Pull out the records starting at the line containing "Task: Open the sticker icon in comment box" and ending after the line containing "Action: pyautogui.click(x=748, y=88)", and reproduce them word for word.

* **Records to process**:
* begin *

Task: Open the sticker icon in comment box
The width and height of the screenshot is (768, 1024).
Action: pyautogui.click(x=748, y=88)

* end *
* begin *

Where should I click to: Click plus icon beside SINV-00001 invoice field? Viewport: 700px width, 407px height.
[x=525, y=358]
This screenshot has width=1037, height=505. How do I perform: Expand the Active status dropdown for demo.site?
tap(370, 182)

* end *

* **Correct result**:
Task: Open the sticker icon in comment box
The width and height of the screenshot is (768, 1024).
Action: pyautogui.click(x=748, y=88)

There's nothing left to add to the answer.